Dear Commons Community,

The University of Virginia yesterday reached an agreement with the Trump administration to suspend five investigations into allegations that the university’s diversity policies and programs violated civil-rights law.  As reported by The Chronicle of Higher Education.

In a community message, Paul G. Mahoney, the interim president, announced that through 2028, UVa will send the U.S. Department of Justice quarterly updates on its efforts to comply with federal law and to “apply July 2025 Justice Department guidance as relevant, to the extent consistent with judicial decisions.”

That guidance articulates the Trump administration’s broad view of the Supreme Court’s 2023 decision to ban race-conscious admissions, arguing that it should be interpreted to outlaw a wide range of practices that reference race or identity. (The ruling itself only mentions admissions policies.)

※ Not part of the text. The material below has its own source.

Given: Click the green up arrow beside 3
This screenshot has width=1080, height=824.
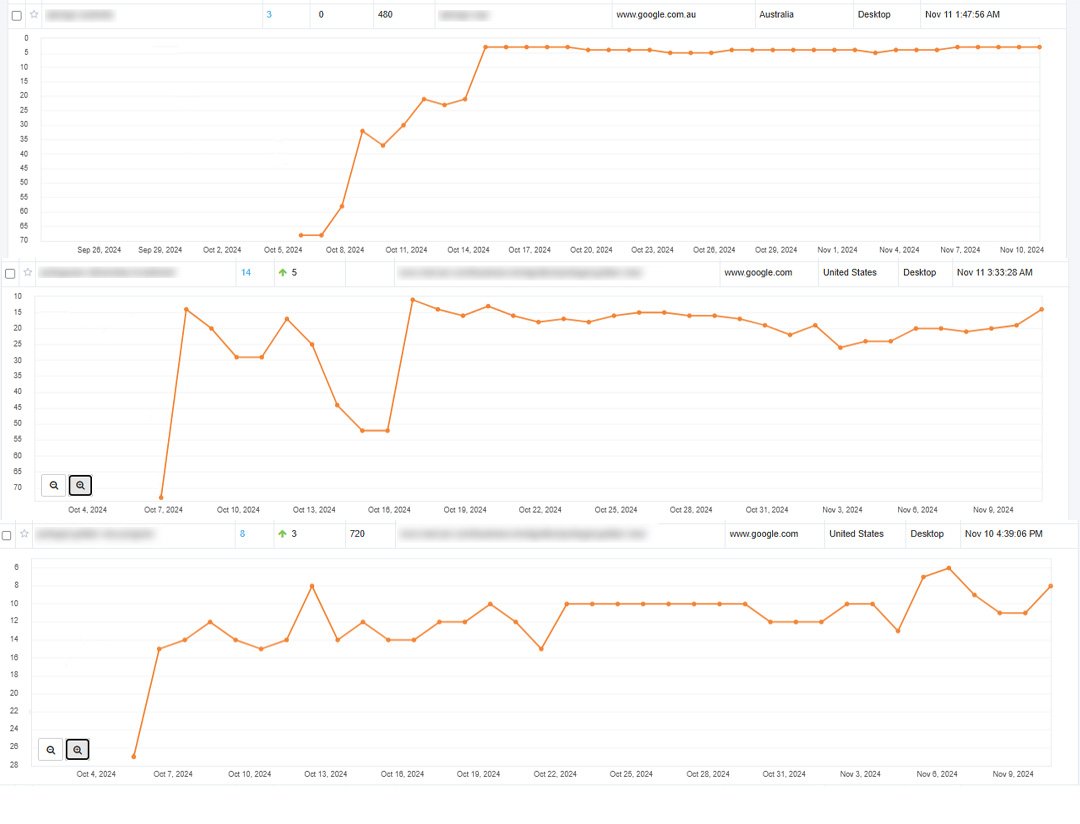Looking at the screenshot, I should (282, 534).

The university did not agree to external monitoring, and Mahoney assured community members that UVa would not be disadvantaged in competing for federal funding. Additionally, UVa did not admit to violating the law.

“We will also redouble our commitment to the principles of academic freedom, ideological diversity, free expression, and the unyielding pursuit of ‘truth, wherever it may lead,’ as Thomas Jefferson put it,” Mahoney wrote, referencing UVa’s founder.

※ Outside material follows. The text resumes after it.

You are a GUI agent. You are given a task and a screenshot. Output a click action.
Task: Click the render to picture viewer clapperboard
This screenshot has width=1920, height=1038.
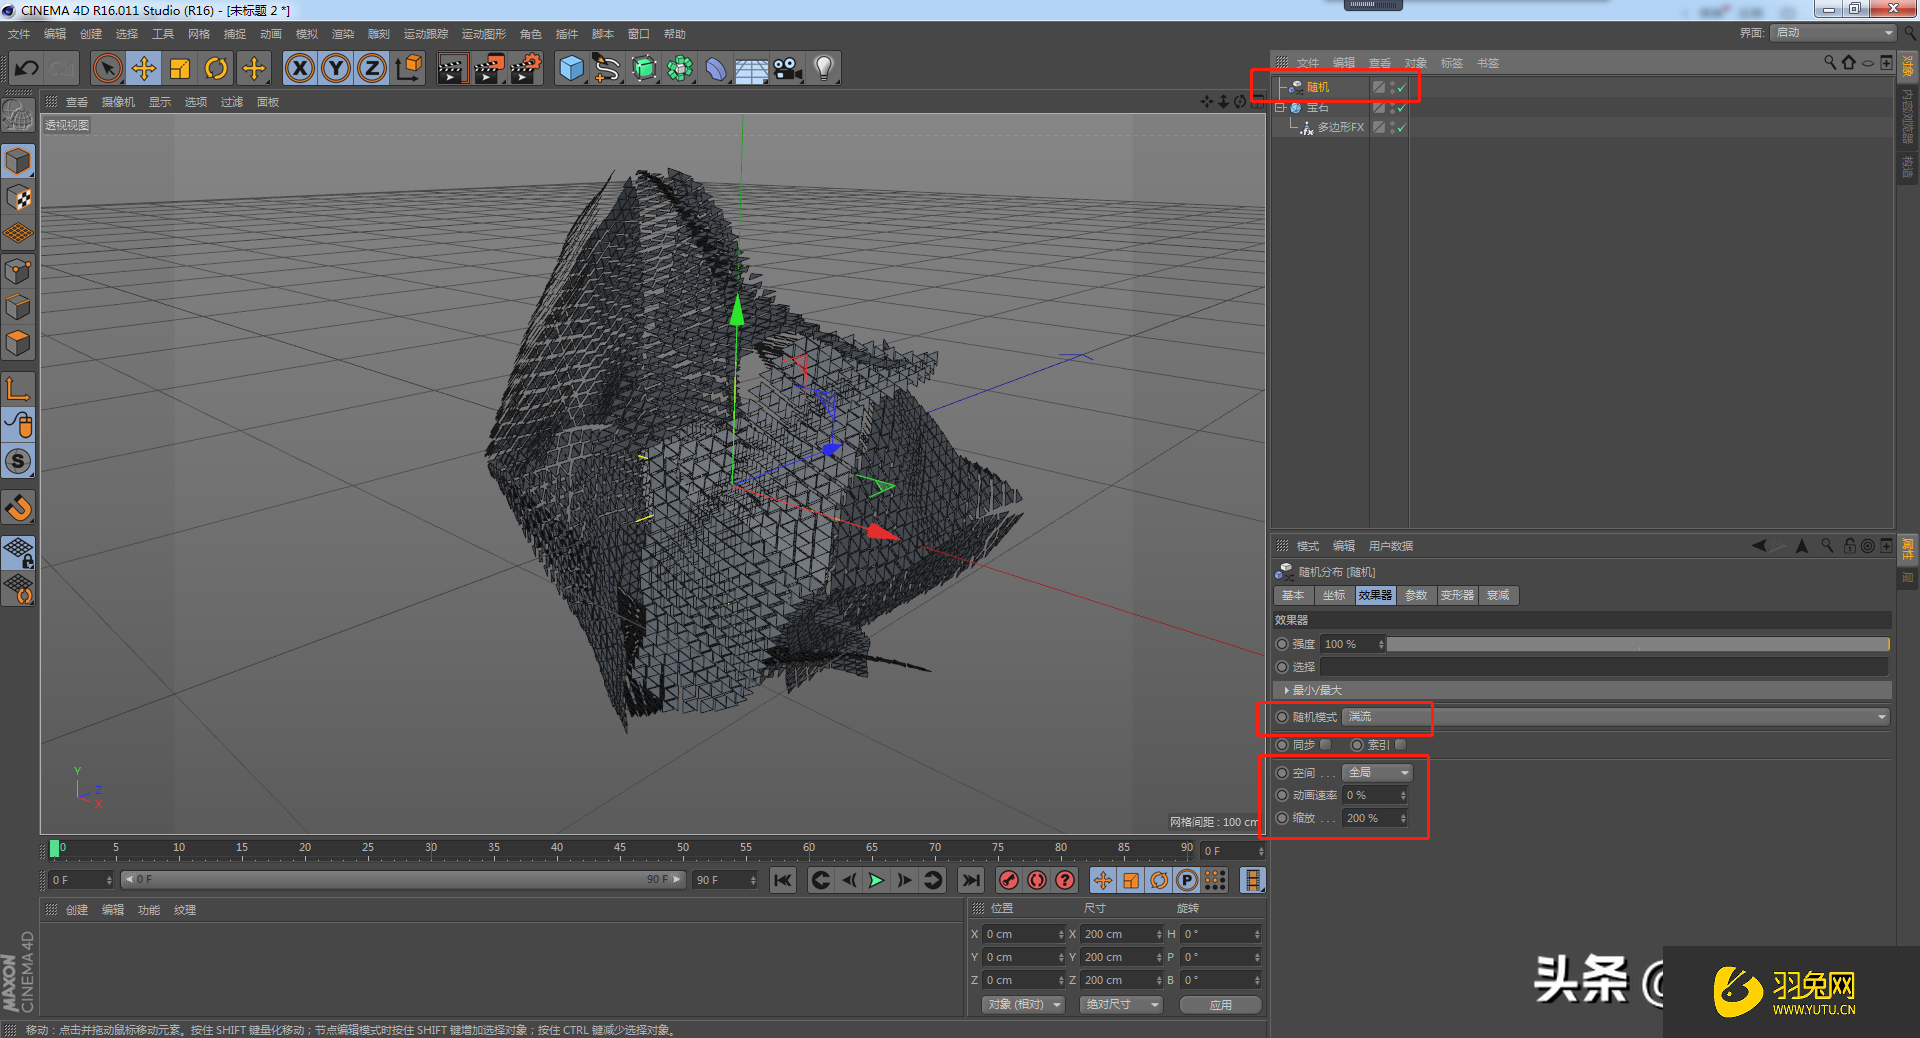488,69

In return, the Justice Department is suspending its probe of UVa, which resulted, most notably, in the resignation of James E. Ryan as president in June. Unlike Columbia and Brown Universities, which struck deals with the government earlier this year, UVa will not have to pay money to the government or an outside entity.

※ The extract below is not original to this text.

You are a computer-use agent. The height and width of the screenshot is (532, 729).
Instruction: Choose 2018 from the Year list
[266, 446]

Ryan, who had been UVa’s president since 2018, oversaw a significant expansion of its DEI efforts, which drew the attention of federal officials when Trump retook office in January. Though UVa closed its central diversity office in March, the Department of Justice accused UVa the following month of failing to fully stamp out practices that the government believed to be discriminatory. A band of conservative alumni in and outside of the Trump administration insisted Ryan step down, and when he did, Ryan characterized his decision as important for preserving jobs and grants at UVa.

According to the Trump administration, UVa will have to make more changes to curtail its DEI programs: A Justice Department statement said that if the university “completes its planned reforms prohibiting DEI … the department will close its investigations.”

If the DOJ finds UVa isn’t making sufficient progress in complying with the law, the university will have 15 days to fix problems. After that, if the DOJ still is not satisfied or if the university and the department encounter a conflict, the government can end the agreement and restart its investigations.

The federal government has also reached agreements with Brown and Columbia Universities and the University of Pennsylvania to resolve investigations into their adherence with civil-rights law. Negotiations with Harvard University and the University of California at Los Angeles have hit roadblocks.

UVa was one of nine campuses initially asked to review the Trump administration’s “Compact for Academic Excellence in Higher Education,” which offered institutions preferential access to federal funding if they made a series of Trump-aligned changes to their operations. UVa declined to sign the compact, as did six others in that first pool.

In a statement after The New York Times reported Tuesday that UVa and the Justice Department were nearing a deal, the co-chairs of Wahoos4UVA, an activist group that opposes the Trump administration’s involvement in university affairs, wrote that the proposed settlement was “far worse” than the compact.

“It is a capitulation to a regressive ideology that significantly oversteps what is required by law,” wrote Ann Brown and Chris Ford, both alumni. “It places into existence a permanent compliance regime with ongoing federal oversight, and without judicial review, public accountability, or the protections of due process.”

Reaction to the UVA deal on social media was fast and furious.  Here is a sample.

“Another shakedown by these fascist goons,” SUNY Oswego professor Dan Baldassarre wrote on X.

“What a bunch of cowards,” former radio journalist Greg Hernandez wrote on Bluesky.

“Add the University of Virginia to the list willingly succumbing to Fascism,” Joan Resnick Ehrlich wrote on Bluesky.

“Do not attend the University of Virginia. Any university that bends the knee doesn’t deserve your attendance,” one wrote on Bluesky.

“Avoid the University of Virginia at all costs,” another wrote on Bluesky.

“Now the University of Virginia has to live with their mediocrity in bowing down to Trump’s authoritarianism,” another person wrote on Bluesky.